> **Work instructions**: Print the data below line for line, with no changes.

> **Available data**:
===

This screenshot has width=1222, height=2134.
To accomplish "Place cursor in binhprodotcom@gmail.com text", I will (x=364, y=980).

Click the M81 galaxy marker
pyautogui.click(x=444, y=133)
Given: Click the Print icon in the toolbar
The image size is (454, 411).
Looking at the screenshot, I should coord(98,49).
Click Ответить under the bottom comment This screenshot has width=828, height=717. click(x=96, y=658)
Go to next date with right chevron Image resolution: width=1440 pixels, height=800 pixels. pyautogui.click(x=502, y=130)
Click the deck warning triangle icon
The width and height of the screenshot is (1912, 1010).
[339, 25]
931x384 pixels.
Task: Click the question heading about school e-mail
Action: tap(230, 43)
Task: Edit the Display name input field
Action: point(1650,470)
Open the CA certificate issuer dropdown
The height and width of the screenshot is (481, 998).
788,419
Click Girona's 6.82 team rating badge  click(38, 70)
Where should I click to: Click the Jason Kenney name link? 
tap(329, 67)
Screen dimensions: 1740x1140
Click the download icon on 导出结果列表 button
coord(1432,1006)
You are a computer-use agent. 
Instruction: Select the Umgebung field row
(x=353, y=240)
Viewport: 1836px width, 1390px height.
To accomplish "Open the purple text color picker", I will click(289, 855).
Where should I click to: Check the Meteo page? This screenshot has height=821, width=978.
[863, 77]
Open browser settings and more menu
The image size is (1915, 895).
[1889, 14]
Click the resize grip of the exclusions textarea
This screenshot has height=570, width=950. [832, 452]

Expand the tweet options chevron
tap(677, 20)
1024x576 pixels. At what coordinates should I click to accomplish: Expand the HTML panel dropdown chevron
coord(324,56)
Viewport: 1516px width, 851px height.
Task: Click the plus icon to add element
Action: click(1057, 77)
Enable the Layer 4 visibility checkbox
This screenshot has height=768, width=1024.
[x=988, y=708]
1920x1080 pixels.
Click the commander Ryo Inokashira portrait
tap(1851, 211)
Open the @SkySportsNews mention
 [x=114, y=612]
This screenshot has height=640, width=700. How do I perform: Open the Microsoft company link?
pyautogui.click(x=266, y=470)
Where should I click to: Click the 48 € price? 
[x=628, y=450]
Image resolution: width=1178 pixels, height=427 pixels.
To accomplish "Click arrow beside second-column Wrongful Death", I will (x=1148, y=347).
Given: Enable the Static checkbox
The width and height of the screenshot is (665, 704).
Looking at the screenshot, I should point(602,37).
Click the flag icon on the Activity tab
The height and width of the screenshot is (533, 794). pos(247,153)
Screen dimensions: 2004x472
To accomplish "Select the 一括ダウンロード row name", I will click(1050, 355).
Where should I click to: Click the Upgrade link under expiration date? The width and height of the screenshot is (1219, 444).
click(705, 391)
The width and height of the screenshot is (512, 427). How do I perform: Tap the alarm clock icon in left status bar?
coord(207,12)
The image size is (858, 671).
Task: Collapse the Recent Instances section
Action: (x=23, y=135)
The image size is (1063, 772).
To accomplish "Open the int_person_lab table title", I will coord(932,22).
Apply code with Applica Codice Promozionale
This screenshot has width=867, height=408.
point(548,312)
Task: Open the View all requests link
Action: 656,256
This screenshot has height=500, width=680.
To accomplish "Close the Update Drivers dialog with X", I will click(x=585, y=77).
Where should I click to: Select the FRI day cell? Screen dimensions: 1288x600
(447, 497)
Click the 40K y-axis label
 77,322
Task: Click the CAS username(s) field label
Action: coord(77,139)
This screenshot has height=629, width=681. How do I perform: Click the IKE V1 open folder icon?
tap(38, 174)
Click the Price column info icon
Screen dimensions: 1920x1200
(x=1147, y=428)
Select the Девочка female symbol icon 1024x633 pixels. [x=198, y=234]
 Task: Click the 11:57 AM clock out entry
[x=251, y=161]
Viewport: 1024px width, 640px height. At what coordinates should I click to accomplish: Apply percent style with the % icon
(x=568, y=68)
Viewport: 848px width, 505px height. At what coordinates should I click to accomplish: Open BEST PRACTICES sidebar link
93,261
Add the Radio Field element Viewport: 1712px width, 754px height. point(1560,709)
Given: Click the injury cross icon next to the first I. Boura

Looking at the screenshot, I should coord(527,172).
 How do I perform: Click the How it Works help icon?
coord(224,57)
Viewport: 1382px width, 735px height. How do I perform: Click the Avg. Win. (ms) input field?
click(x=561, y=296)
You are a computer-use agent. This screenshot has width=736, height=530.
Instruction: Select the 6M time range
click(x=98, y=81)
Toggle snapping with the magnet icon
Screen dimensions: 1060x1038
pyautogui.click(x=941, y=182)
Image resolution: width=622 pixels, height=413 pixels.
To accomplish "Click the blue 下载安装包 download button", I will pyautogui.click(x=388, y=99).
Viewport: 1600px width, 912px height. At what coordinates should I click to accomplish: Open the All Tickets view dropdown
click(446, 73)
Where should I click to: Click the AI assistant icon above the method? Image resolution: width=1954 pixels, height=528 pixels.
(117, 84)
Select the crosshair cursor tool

===

> **Response to this task**:
This screenshot has width=1222, height=2134.
To accomplish "Place cursor in binhprodotcom@gmail.com text", I will (x=364, y=980).

Click the M81 galaxy marker
pyautogui.click(x=444, y=133)
Given: Click the Print icon in the toolbar
The image size is (454, 411).
Looking at the screenshot, I should coord(98,49).
Click Ответить under the bottom comment This screenshot has width=828, height=717. click(x=96, y=658)
Go to next date with right chevron Image resolution: width=1440 pixels, height=800 pixels. pyautogui.click(x=502, y=130)
Click the deck warning triangle icon
The width and height of the screenshot is (1912, 1010).
[339, 25]
931x384 pixels.
Task: Click the question heading about school e-mail
Action: tap(230, 43)
Task: Edit the Display name input field
Action: point(1650,470)
Open the CA certificate issuer dropdown
The height and width of the screenshot is (481, 998).
788,419
Click Girona's 6.82 team rating badge  click(38, 70)
Where should I click to: Click the Jason Kenney name link? 
tap(329, 67)
Screen dimensions: 1740x1140
Click the download icon on 导出结果列表 button
coord(1432,1006)
You are a computer-use agent. 
Instruction: Select the Umgebung field row
(x=353, y=240)
Viewport: 1836px width, 1390px height.
To accomplish "Open the purple text color picker", I will click(289, 855).
Where should I click to: Check the Meteo page? This screenshot has height=821, width=978.
[863, 77]
Open browser settings and more menu
The image size is (1915, 895).
[1889, 14]
Click the resize grip of the exclusions textarea
This screenshot has height=570, width=950. [832, 452]

Expand the tweet options chevron
tap(677, 20)
1024x576 pixels. At what coordinates should I click to accomplish: Expand the HTML panel dropdown chevron
coord(324,56)
Viewport: 1516px width, 851px height.
Task: Click the plus icon to add element
Action: click(1057, 77)
Enable the Layer 4 visibility checkbox
This screenshot has height=768, width=1024.
[x=988, y=708]
1920x1080 pixels.
Click the commander Ryo Inokashira portrait
tap(1851, 211)
Open the @SkySportsNews mention
 [x=114, y=612]
This screenshot has height=640, width=700. How do I perform: Open the Microsoft company link?
pyautogui.click(x=266, y=470)
Where should I click to: Click the 48 € price? 
[x=628, y=450]
Image resolution: width=1178 pixels, height=427 pixels.
To accomplish "Click arrow beside second-column Wrongful Death", I will (x=1148, y=347).
Given: Enable the Static checkbox
The width and height of the screenshot is (665, 704).
Looking at the screenshot, I should point(602,37).
Click the flag icon on the Activity tab
The height and width of the screenshot is (533, 794). pos(247,153)
Screen dimensions: 2004x472
To accomplish "Select the 一括ダウンロード row name", I will click(1050, 355).
Where should I click to: Click the Upgrade link under expiration date? The width and height of the screenshot is (1219, 444).
click(705, 391)
The width and height of the screenshot is (512, 427). How do I perform: Tap the alarm clock icon in left status bar?
coord(207,12)
The image size is (858, 671).
Task: Collapse the Recent Instances section
Action: (x=23, y=135)
The image size is (1063, 772).
To accomplish "Open the int_person_lab table title", I will coord(932,22).
Apply code with Applica Codice Promozionale
This screenshot has width=867, height=408.
point(548,312)
Task: Open the View all requests link
Action: 656,256
This screenshot has height=500, width=680.
To accomplish "Close the Update Drivers dialog with X", I will click(x=585, y=77).
Where should I click to: Select the FRI day cell? Screen dimensions: 1288x600
(447, 497)
Click the 40K y-axis label
 77,322
Task: Click the CAS username(s) field label
Action: coord(77,139)
This screenshot has height=629, width=681. How do I perform: Click the IKE V1 open folder icon?
tap(38, 174)
Click the Price column info icon
Screen dimensions: 1920x1200
(x=1147, y=428)
Select the Девочка female symbol icon 1024x633 pixels. [x=198, y=234]
 Task: Click the 11:57 AM clock out entry
[x=251, y=161]
Viewport: 1024px width, 640px height. At what coordinates should I click to accomplish: Apply percent style with the % icon
(x=568, y=68)
Viewport: 848px width, 505px height. At what coordinates should I click to accomplish: Open BEST PRACTICES sidebar link
93,261
Add the Radio Field element Viewport: 1712px width, 754px height. point(1560,709)
Given: Click the injury cross icon next to the first I. Boura

Looking at the screenshot, I should coord(527,172).
 How do I perform: Click the How it Works help icon?
coord(224,57)
Viewport: 1382px width, 735px height. How do I perform: Click the Avg. Win. (ms) input field?
click(x=561, y=296)
You are a computer-use agent. This screenshot has width=736, height=530.
Instruction: Select the 6M time range
click(x=98, y=81)
Toggle snapping with the magnet icon
Screen dimensions: 1060x1038
pyautogui.click(x=941, y=182)
Image resolution: width=622 pixels, height=413 pixels.
To accomplish "Click the blue 下载安装包 download button", I will pyautogui.click(x=388, y=99).
Viewport: 1600px width, 912px height. At what coordinates should I click to accomplish: Open the All Tickets view dropdown
click(446, 73)
Where should I click to: Click the AI assistant icon above the method? Image resolution: width=1954 pixels, height=528 pixels.
(117, 84)
Select the crosshair cursor tool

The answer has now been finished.